[Data for locating words and elements]
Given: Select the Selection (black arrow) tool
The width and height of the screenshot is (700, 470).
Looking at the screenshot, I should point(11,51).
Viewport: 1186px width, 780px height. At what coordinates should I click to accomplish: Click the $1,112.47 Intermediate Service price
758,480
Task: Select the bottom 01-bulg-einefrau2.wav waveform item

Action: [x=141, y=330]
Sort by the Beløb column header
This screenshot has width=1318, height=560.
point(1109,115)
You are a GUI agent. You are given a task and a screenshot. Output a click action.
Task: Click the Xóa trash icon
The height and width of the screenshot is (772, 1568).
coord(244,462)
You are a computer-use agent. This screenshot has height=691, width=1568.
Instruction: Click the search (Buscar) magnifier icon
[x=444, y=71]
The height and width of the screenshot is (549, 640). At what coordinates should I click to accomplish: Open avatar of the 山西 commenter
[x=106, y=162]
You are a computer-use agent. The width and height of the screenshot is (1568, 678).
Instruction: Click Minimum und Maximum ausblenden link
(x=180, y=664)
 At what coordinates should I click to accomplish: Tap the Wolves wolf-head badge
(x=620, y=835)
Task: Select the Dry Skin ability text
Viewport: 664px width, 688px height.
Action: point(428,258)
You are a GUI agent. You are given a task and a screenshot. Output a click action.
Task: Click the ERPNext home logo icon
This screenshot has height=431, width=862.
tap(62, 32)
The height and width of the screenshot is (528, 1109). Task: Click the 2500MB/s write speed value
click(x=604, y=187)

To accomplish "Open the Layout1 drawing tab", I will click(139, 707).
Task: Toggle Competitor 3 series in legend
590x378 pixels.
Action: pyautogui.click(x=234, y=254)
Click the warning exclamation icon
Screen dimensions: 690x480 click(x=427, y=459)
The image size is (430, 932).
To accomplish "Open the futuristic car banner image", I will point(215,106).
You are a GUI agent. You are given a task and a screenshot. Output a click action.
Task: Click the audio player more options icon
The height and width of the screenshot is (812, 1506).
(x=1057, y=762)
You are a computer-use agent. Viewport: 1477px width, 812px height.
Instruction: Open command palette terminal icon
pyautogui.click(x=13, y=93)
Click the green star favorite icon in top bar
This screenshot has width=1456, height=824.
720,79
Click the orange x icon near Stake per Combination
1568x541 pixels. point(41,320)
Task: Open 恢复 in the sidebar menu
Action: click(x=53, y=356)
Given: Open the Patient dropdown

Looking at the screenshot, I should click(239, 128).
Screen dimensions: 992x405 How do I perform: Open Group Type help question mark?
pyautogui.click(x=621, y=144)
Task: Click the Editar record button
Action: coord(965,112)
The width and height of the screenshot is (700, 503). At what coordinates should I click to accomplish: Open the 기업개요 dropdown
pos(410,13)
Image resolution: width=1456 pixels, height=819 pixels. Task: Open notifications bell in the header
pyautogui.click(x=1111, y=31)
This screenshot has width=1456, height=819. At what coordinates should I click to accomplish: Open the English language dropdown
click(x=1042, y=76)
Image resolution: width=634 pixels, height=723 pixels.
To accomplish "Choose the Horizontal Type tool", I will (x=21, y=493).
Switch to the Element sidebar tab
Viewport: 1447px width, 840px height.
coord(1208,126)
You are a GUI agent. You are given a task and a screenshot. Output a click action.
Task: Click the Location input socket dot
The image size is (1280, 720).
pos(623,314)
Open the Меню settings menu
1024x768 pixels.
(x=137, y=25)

◆ **TO BE DONE**
Copy out the listing above, substituting "Goal" for each occurrence of "Instruction" and leaving everything else untouched.

◆ **COMPLETE RESPONSE**
Given: Select the Selection (black arrow) tool
The width and height of the screenshot is (700, 470).
Looking at the screenshot, I should point(11,51).
Viewport: 1186px width, 780px height. At what coordinates should I click to accomplish: Click the $1,112.47 Intermediate Service price
758,480
Task: Select the bottom 01-bulg-einefrau2.wav waveform item

Action: [x=141, y=330]
Sort by the Beløb column header
This screenshot has width=1318, height=560.
point(1109,115)
You are a GUI agent. You are given a task and a screenshot. Output a click action.
Task: Click the Xóa trash icon
The height and width of the screenshot is (772, 1568).
coord(244,462)
You are a computer-use agent. This screenshot has height=691, width=1568.
Goal: Click the search (Buscar) magnifier icon
[x=444, y=71]
The height and width of the screenshot is (549, 640). At what coordinates should I click to accomplish: Open avatar of the 山西 commenter
[x=106, y=162]
You are a computer-use agent. The width and height of the screenshot is (1568, 678).
Goal: Click Minimum und Maximum ausblenden link
(x=180, y=664)
 At what coordinates should I click to accomplish: Tap the Wolves wolf-head badge
(x=620, y=835)
Task: Select the Dry Skin ability text
Viewport: 664px width, 688px height.
Action: point(428,258)
You are a GUI agent. You are given a task and a screenshot. Output a click action.
Task: Click the ERPNext home logo icon
This screenshot has height=431, width=862.
tap(62, 32)
The height and width of the screenshot is (528, 1109). Task: Click the 2500MB/s write speed value
click(x=604, y=187)

To accomplish "Open the Layout1 drawing tab", I will click(139, 707).
Task: Toggle Competitor 3 series in legend
590x378 pixels.
Action: pyautogui.click(x=234, y=254)
Click the warning exclamation icon
Screen dimensions: 690x480 click(x=427, y=459)
The image size is (430, 932).
To accomplish "Open the futuristic car banner image", I will point(215,106).
You are a GUI agent. You are given a task and a screenshot. Output a click action.
Task: Click the audio player more options icon
The height and width of the screenshot is (812, 1506).
(x=1057, y=762)
You are a computer-use agent. Viewport: 1477px width, 812px height.
Goal: Open command palette terminal icon
pyautogui.click(x=13, y=93)
Click the green star favorite icon in top bar
This screenshot has width=1456, height=824.
720,79
Click the orange x icon near Stake per Combination
1568x541 pixels. point(41,320)
Task: Open 恢复 in the sidebar menu
Action: click(x=53, y=356)
Given: Open the Patient dropdown

Looking at the screenshot, I should click(239, 128).
Screen dimensions: 992x405 How do I perform: Open Group Type help question mark?
pyautogui.click(x=621, y=144)
Task: Click the Editar record button
Action: coord(965,112)
The width and height of the screenshot is (700, 503). At what coordinates should I click to accomplish: Open the 기업개요 dropdown
pos(410,13)
Image resolution: width=1456 pixels, height=819 pixels. Task: Open notifications bell in the header
pyautogui.click(x=1111, y=31)
This screenshot has width=1456, height=819. At what coordinates should I click to accomplish: Open the English language dropdown
click(x=1042, y=76)
Image resolution: width=634 pixels, height=723 pixels.
To accomplish "Choose the Horizontal Type tool", I will (x=21, y=493).
Switch to the Element sidebar tab
Viewport: 1447px width, 840px height.
coord(1208,126)
You are a GUI agent. You are given a task and a screenshot. Output a click action.
Task: Click the Location input socket dot
The image size is (1280, 720).
pos(623,314)
Open the Меню settings menu
1024x768 pixels.
(x=137, y=25)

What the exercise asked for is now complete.